The professor saw us starting to figure things out and said, "Okay, okay," and directed some of the students to sit us down in the midst of them. 

It was the year 2023. Which meant the "Game of Thrones" world we had been living in... 

"Is a computer simulation," the professor said. 

Then we started to ask questions which were clearly more embarrassing, such as, What exactly were we doing roaming around a non-existent quasi-Medieval world, carrying swords, trying not to get into fights, thinking it was real and forgetting the present?

They seemed distinctly disinclined to answer any questions of those kind, instead trying to turn everything around on us, demanding to know just exactly what right we thought had to barge in here and interrupt them, and insisting that we return tomorrow at precisely one in the afternoon for processing.

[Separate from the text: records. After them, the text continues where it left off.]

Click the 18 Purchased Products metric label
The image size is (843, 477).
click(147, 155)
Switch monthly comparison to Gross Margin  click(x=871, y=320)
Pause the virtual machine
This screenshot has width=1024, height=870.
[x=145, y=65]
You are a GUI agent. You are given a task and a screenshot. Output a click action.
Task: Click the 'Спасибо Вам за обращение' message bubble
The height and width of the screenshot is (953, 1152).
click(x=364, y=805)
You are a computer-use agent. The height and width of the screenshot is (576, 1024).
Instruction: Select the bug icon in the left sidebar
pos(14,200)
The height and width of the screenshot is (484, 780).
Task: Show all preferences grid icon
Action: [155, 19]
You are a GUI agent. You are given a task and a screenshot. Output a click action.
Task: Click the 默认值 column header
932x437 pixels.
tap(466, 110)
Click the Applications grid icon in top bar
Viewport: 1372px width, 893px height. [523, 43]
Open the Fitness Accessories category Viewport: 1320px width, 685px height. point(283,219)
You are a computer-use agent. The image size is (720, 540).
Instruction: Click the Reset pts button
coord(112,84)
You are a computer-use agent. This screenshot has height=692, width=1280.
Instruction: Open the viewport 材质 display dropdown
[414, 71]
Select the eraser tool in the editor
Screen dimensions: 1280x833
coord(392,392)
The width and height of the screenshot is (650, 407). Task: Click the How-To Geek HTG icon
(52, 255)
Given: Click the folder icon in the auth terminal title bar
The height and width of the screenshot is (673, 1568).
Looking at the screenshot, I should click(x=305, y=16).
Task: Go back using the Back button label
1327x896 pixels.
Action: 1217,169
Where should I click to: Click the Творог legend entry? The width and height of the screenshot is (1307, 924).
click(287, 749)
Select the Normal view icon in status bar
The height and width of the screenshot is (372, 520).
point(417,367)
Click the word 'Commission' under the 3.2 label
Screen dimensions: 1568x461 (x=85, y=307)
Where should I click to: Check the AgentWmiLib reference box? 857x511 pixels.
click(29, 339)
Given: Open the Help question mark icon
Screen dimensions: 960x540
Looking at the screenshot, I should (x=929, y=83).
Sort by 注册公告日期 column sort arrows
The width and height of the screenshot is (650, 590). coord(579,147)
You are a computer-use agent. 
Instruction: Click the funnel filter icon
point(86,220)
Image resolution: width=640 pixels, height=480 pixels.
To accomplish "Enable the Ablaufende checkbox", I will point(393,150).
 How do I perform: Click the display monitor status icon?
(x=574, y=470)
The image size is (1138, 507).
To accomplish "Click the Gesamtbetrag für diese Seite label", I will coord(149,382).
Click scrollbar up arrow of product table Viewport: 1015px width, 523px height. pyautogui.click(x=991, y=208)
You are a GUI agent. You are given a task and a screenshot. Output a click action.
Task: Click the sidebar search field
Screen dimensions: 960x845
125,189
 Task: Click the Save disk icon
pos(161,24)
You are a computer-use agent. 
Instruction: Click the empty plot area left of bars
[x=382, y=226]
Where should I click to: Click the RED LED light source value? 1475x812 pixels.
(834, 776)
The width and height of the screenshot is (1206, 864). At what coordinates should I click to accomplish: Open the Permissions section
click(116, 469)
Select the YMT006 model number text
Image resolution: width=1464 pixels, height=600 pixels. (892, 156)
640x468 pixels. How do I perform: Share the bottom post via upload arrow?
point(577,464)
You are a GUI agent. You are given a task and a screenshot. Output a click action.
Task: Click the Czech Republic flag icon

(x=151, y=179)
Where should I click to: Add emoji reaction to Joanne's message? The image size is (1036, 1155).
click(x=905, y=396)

I was having none of that, telling them we weren't guinea pigs and what kind of cold-blooded monsters were they, and pretty soon everybody was shouting, and one of them said she was calling security, and security was better-armed than just swords. I unbuckled my scabbard and threw my sword away, saying I did not want to be violent and hadn't threatened anyone. In the end we just walked out through a different door than the one we had come in, and we were in the middle of a present day university campus.

Tuesday, January 3, 2023

Louisville, Kentucky

There is definitely a whole lot of good-looking grass around Louisville. They call it the "bluegrass" region! I don't know whether it's blue, but it sure is green, and I for one thought that at dusk it looked blue in a particularly beautiful way. And there are beautiful horses all over the place. They call it "the land of beautiful horses and fast women." They probably shouldn't call it that. 

I've been to way too many bus stations across this odd land of our "united" states -- you know how many of them are actually nice places? Where you think to yourself, Hey, maybe I oughta stay here for a while? One. Yes, the one in Louisville. Buses in the US drive past all kinds of beautiful regions. But in Louisville, they actually stop there. 

Jefferson County, where Lousville is, has an estimated population of 710,000 humans. I mentioned the horses all over the place -- or at the very least, lining the Greyhound bus route. I also happen to know that it has been the home of several outstanding pit bulls who turned out to be perfectly wonderful nice doggies once they they were rescued from shelters or the streets and treated nice, overcoming the torture they'd received from some unfathomable people who'd fought them and then abandoned them. And then there was one who had just been mistreated too badly and stayed pretty crazy except around a couple of people. 

Louisville was the home of Muhammad Ali and Hunter S Thompson, and also of a guy who I considered a good friend of mine, although we only ever met on Facebook. He and his wife (another good friend) rescued the aforementioned pit bulls. He was also kind to people, offering his services as an attorney to people who had been arresting when protesting for good causes. He and his wife also took part in such protests.

And he also introduced me to the Louisville Can Opener. Google it, you'll thank me, and him. 

He loved pre-Raphaelite painting and realistic marble sculpture. I once tried to talk to him (on Facebook) about some non-representational art, Abstract Expressionism and such, and he wasn't going for it at all. I don't know if he was badly frightened by an Abstract Expressionist as a small child, or what. But that's okay. I learned a lot about the pre-Raphaelites from him. And about Catholicism. And Hermeticism, and Kabbalah, and Nordic Paganism.  And just generally about being a righteous dude.

Cancer took him much too soon, almost a year ago. He's in Catholic Heaven now, with some of the dogs he and his wife rescued (she's still at it, bless her kind heart), and in Valhalla -- they had to let him in, even thought he used his bravery in pacifistic pursuits. No way they were ever going to turn such a badass away -- and in the night sky.